Given the material below, return only the lines starting at the line with "Given: Click the Bolivia flag icon" and ending at the line with "Click the microphone in the photo", exactly as they appear.

_Source data_.

↓

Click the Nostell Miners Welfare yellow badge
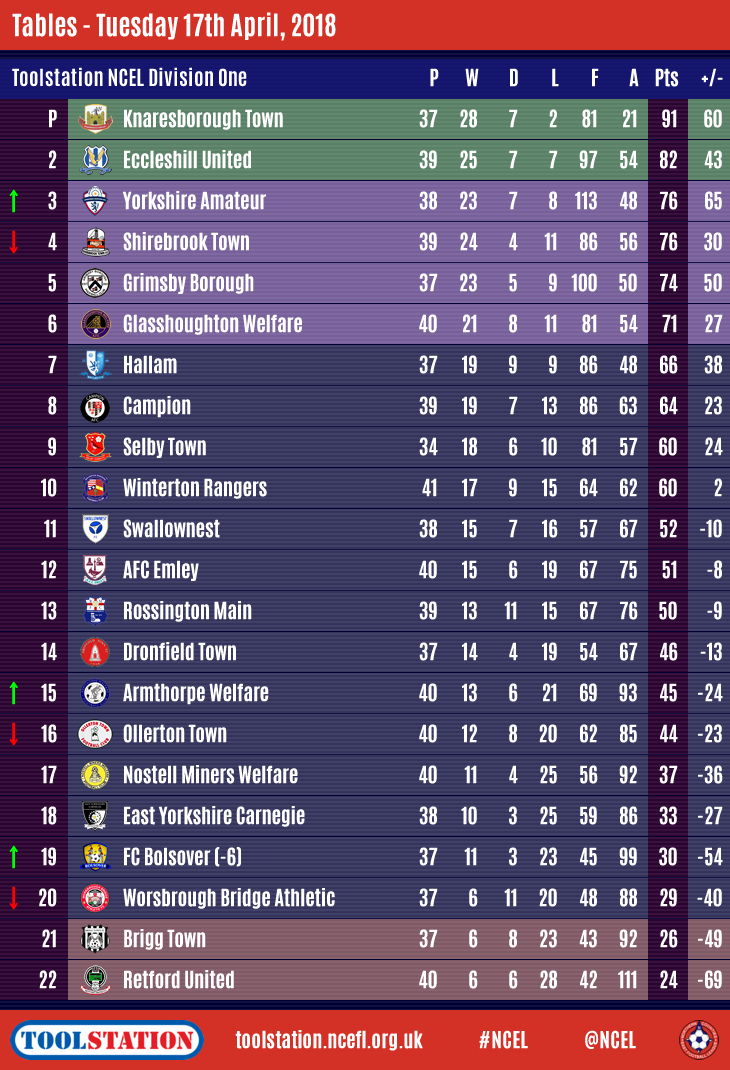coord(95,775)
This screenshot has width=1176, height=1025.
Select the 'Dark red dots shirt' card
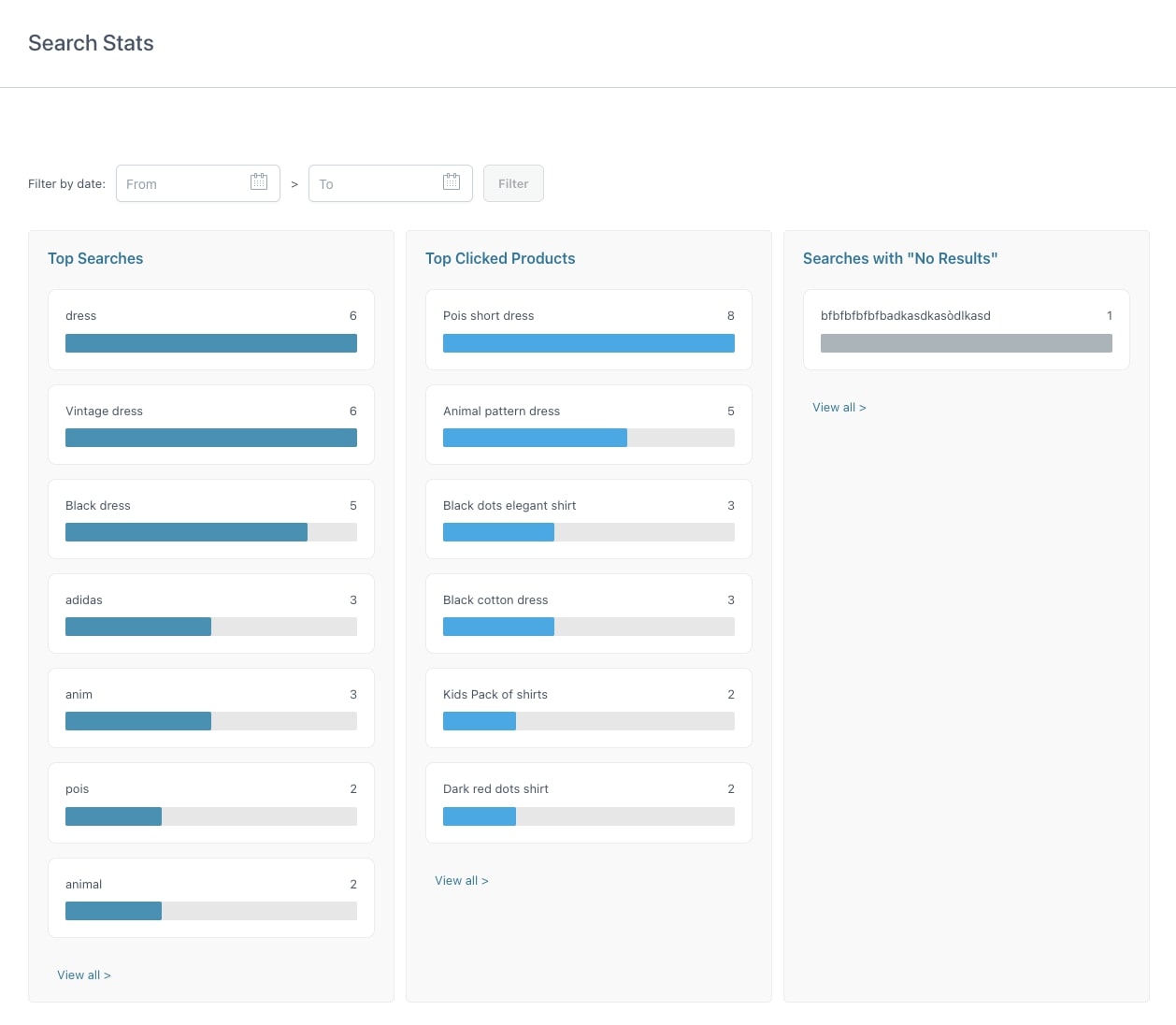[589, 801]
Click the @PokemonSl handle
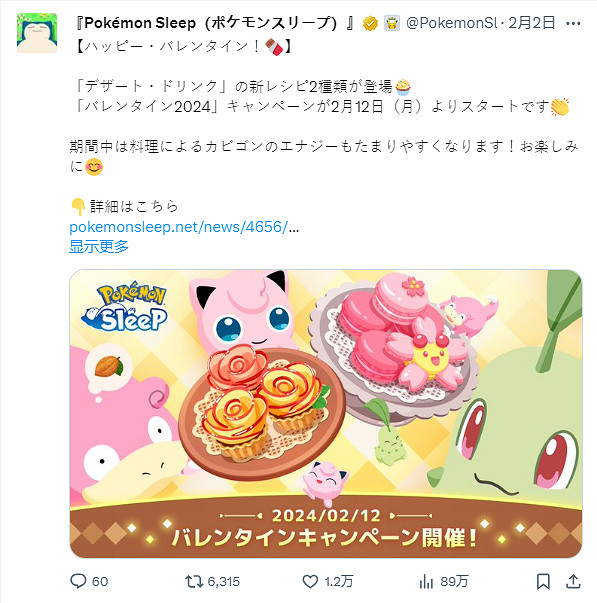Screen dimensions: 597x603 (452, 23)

↑
↓

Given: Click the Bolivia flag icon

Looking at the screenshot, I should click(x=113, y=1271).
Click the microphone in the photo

↑
↓

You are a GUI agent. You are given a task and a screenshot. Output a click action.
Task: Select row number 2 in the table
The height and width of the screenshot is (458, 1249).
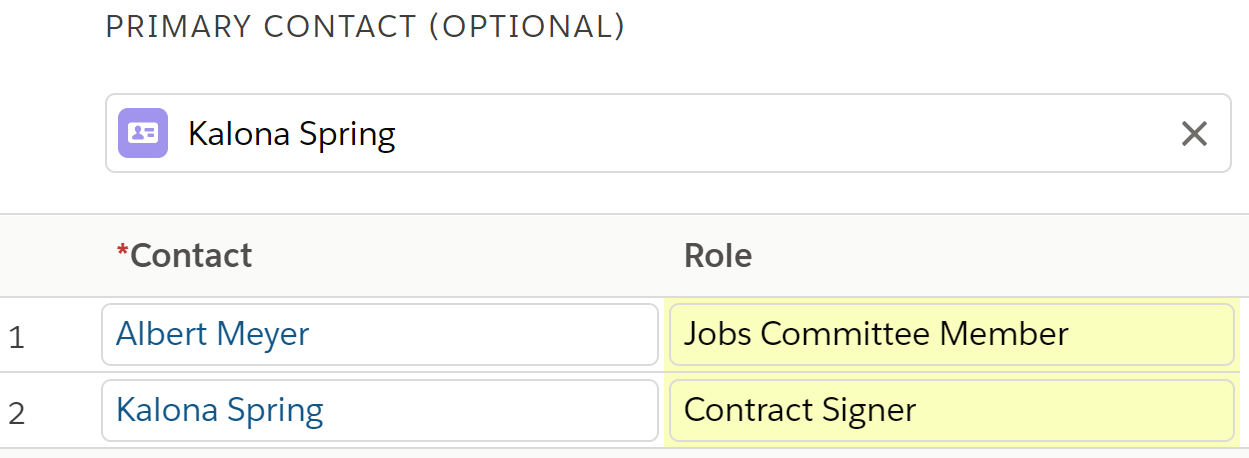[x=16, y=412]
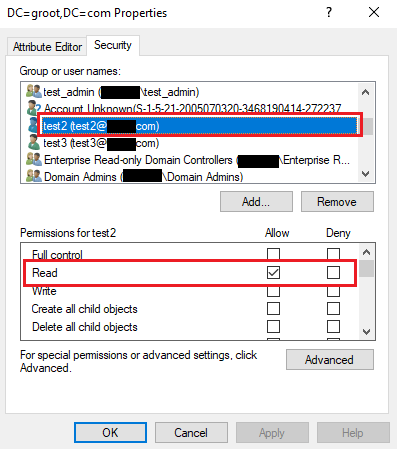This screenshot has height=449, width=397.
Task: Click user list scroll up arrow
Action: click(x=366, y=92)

↑

_Expected answer_.
Given: Click the Bolivia flag icon

Looking at the screenshot, I should click(x=113, y=1271).
Click the microphone in the photo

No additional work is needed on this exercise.